Jerry Avorn, the man who would be FDA commissioner in a Democrat administration, tried to show those of us lacking in the intelligence and Olympian insights that only a physician and researcher of his stature possess that permits him to teach at the Harvard School of Public Health based on the data dredging of grad students could understand why it is so important that we let him — and him alone - decide what medicines to take and when.
Jerry used a charming parable called “The Sting of Ignorance” to teach us what evidence based medicine really and truly is. Written in the NY Times it was a story of Jerry frolicking in the ocean blue when —jeepers creepers — a mean old jelly fish bit our Homeric health care hero on the calf (I know there’s a more scientific term for that muscle mass but I a taking a page from Jerry and keeping it simple) . Well no one— I mean no one— not even the wise and worldly author knew what to do to treat the pain. It took a nurse who JUST HAPPENED TO WALK BY to tell Jerry and all the First Aid trained lifeguards to stop applying alcohol and ice and make sure the jellyfish stinger was completely out.
Now as an aside, I am not Harvard trained and nor do I teach at Harvard. But I had a Bubbie. (You see I can be colloquial too. That’s SAT speak for folksy.) And when I was stung by a bee, before putting an ice pack on my arm where I was stung…my Bubbie made sure the entire stinger was out. I was about six then and it was something that every camp counselor knew whether it applied to yellowjackets or jellyfish.
But not in Jerry’s world. In Jerry’s world regular folks are morons and he lumps himself in their to prove a point (That’s a strawman folks.) In his NY Times article Jerry goes to the internet to do a google search to find out applying cold to a jelly fish stinger only helps spread the neurotoxin…he does that to make a point…wouldn’t it be wonderful if we could do a Google search on diseases to get a instant print out of what drugs to prescribe in each and every case.???
Yes indeed. One press of a button and you would get the right medicine for every illness in the same way that Jerry found the answer to how treat a jelly fish stinger when the rest of the boobs were screwing things up. And best of all, Jerry has been toling away to give the world the information they need to usher in this evidence based Uber Alles.

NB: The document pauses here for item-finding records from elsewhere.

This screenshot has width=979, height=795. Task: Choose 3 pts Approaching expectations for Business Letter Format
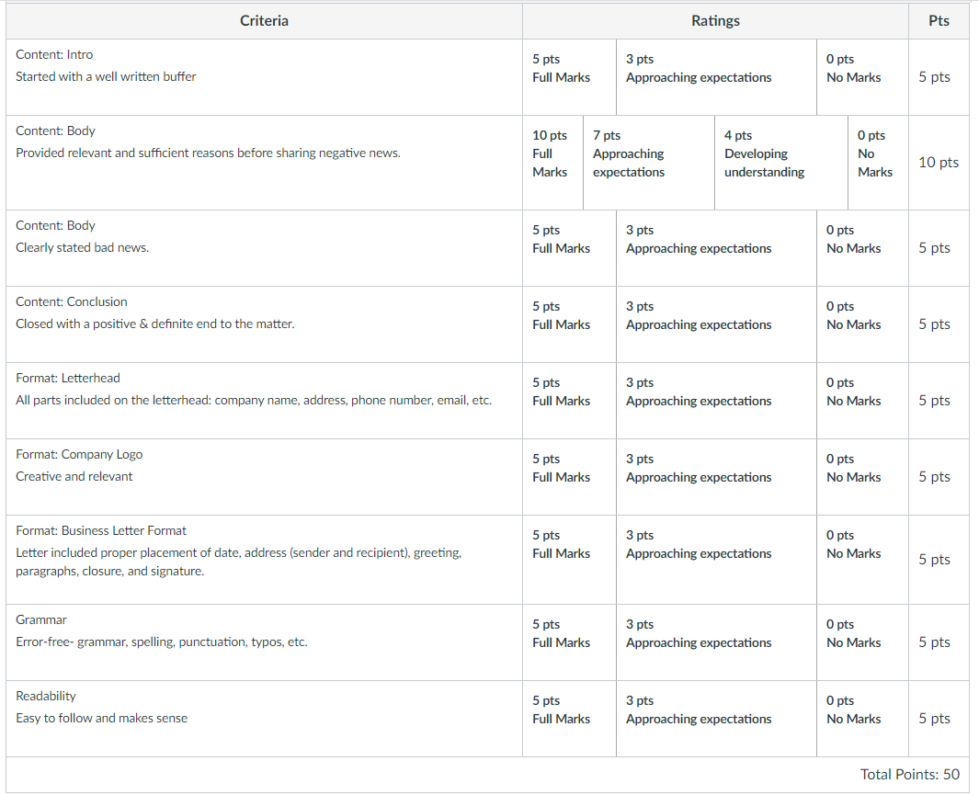click(x=716, y=559)
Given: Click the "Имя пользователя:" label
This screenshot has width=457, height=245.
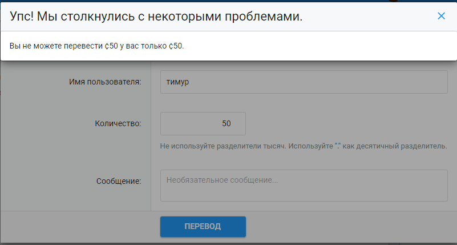Looking at the screenshot, I should [x=108, y=82].
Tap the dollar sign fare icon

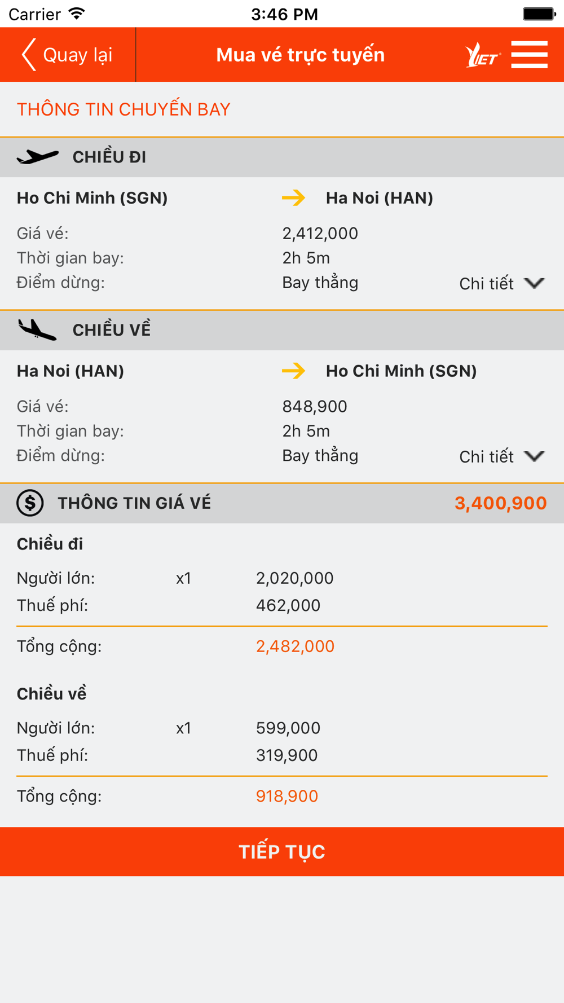(x=30, y=503)
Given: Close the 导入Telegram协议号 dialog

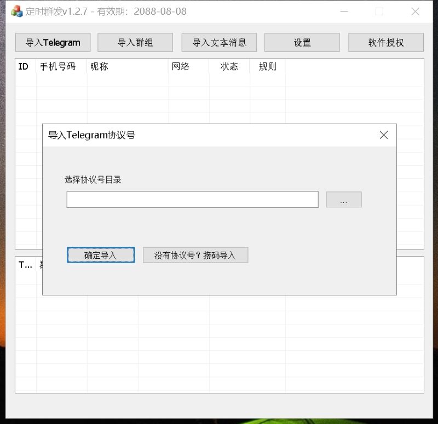Looking at the screenshot, I should click(x=383, y=135).
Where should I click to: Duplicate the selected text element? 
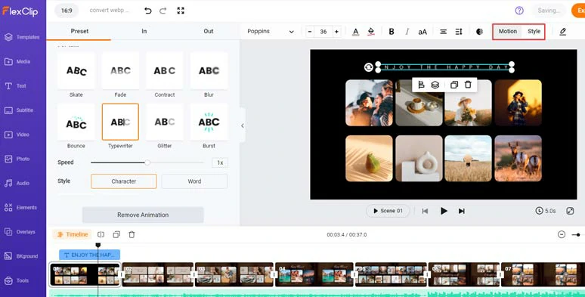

Except here’s the problem. Either Jerry is dishonest or those jellyfish neurotoxins have travelled to those neurotransmitters that control his memory….Jerry is really keen on warning old people not to take Vioxx because of the risk of heart attacks but he forgets his own research and that of others demonstrating that older people with rheumatoid arthritis are at higher risk for heart problems. He loves to talk about how restrictive formularies that shove generics down people’s throats increase compliance with drug regimens but ignores the mounting research demonstrating that such limits combvined with tiered copays discourage people from taking needed medicines. And in touting ALLHAT and claming that diuretics are more effective that calcium channel blockers, he ignores new research demonstrating that many sub groups live longer on newer agents and are less likely to have diabetes and kidney failure.
I could continue to point out the holes and exceptions and inaccuracies that, when woven together, make up Avorn’s ideologically-driven approach to evidence-based prescribing. But I couldn’t quite do it justice. It takes a degree of arrogance and condescension made possible only by repeated exposure to jellyfish neurotoxins.